Paolo Bacigalupi, Ship Breaker.  Unlike many YA science fiction writers, Bacigalupi writes sci-fi for adults too. And it shows: Ship Breaker feels like the work of an artist with a deep knowledge of and respect for the genre, not that of a dabbler trying to cash in on a craze. Ship Breaker, the tale of a young man's odyssey in a post-fossil fuel era, is excellent, and its sequel, The Drowned Cities, is nearly as good, particularly in its further development of the most fascinating character from the first book, the hybrid "half-man" Tool.

M. T. Anderson, Feed. The twisted tale of a future society in which everyone sports a "feed"--a link to the internet wired directly into their brain--this book is hilarious and scary in equal measure. One of the best YA science fiction satires I've ever read.

Mindy McGinnis, Not a Drop to Drink. Along with its sequel, In a Handful of Dust, this stark representation of a world with barely any potable water is just barely science fiction--which is not to say it's not believable. On the contrary, without resorting to high-tech gadgetry or other hallmarks of the sci-fi trade, McGinnis does an utterly convincing job of portraying a future that looms dangerously close at the present moment.
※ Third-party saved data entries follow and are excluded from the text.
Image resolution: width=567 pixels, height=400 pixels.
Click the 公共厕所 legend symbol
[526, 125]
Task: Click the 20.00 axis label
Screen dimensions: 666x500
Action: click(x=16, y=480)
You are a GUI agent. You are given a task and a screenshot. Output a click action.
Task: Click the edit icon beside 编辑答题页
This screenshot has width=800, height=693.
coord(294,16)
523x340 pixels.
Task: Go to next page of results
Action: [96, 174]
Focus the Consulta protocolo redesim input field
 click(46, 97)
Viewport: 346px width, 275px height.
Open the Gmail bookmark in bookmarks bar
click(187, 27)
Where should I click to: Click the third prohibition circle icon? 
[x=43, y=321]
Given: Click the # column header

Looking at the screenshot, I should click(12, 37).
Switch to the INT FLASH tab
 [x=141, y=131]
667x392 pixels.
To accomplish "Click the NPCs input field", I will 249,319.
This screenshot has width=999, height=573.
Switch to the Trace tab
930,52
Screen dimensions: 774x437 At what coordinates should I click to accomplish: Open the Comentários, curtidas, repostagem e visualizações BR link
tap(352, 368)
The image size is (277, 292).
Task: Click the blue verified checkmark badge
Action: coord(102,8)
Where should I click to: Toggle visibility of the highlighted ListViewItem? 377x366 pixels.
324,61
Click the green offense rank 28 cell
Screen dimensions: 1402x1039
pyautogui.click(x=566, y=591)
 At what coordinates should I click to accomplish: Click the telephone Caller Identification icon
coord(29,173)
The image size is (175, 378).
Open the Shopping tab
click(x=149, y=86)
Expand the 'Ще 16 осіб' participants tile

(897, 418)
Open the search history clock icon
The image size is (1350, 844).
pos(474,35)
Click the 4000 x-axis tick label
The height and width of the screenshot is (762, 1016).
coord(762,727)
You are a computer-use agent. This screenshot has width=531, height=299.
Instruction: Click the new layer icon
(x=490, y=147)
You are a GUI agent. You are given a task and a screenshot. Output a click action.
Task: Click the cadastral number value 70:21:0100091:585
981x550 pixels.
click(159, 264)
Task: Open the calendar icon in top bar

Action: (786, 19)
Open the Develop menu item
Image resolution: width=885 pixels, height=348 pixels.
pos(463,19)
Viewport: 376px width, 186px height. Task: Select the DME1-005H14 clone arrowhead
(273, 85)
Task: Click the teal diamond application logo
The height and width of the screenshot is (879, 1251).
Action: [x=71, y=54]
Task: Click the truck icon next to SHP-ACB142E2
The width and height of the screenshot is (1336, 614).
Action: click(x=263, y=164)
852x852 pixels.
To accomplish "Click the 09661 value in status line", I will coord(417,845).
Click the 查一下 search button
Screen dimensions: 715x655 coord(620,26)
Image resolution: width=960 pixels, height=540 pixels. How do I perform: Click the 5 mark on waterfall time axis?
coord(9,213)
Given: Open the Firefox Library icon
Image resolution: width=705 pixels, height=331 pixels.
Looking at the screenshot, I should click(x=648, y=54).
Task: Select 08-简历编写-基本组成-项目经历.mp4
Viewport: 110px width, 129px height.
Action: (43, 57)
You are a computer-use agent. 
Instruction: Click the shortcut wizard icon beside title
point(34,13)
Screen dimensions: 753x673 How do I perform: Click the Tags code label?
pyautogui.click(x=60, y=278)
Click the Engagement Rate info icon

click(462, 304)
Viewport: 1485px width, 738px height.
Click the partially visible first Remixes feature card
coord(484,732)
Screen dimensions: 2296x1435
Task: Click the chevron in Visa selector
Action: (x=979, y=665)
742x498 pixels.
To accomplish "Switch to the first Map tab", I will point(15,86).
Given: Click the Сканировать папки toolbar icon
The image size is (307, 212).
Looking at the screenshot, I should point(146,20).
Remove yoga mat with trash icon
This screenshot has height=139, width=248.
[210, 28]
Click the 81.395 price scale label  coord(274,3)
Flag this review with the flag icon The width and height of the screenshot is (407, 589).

Amie Kaufman and Jay Kristoff, Illuminae. When I first heard of this book, I'll admit I thought it sounded gimmicky. But when I read it, I was blown away by the technique, as the story of a spaceship fleeing interplanetary assault and at the mercy of a HAL-like computer is told through a series of hacked documents and mind-blowing typographic effects. The tale isn't quite as original as the telling, but the two in conjunction will keep you rocketing along. I haven't read the next book in the series, Gemina, but I'm definitely planning to.

Suzanne Collins, The Hunger Games trilogy. There are not only a number of great sci-fi contrivances in these books--mutts, the Arena in Catching Fire, the pods in Mockingjay--but on the whole, the series offers a highly effective satire of violence in the entertainment media. What makes the endless copycat stories so vastly inferior is their failure to attempt anything similar: they've got a girl with a gun, but they don't have the sharp satirical sensibility of Collins's books.

James Dashner, The Maze Runner trilogy. The prequels are terrible, so don't waste your time. And the trilogy gets increasingly frantic and unbelievable as it progresses. But the Maze and the Grievers are brilliant sci-fi inventions, with the Scorch not far behind.

So there you have it, folks. Enjoy these books, and drop me a line if you have any suggestions. I'm always looking for good, original, compelling YA sci-fi!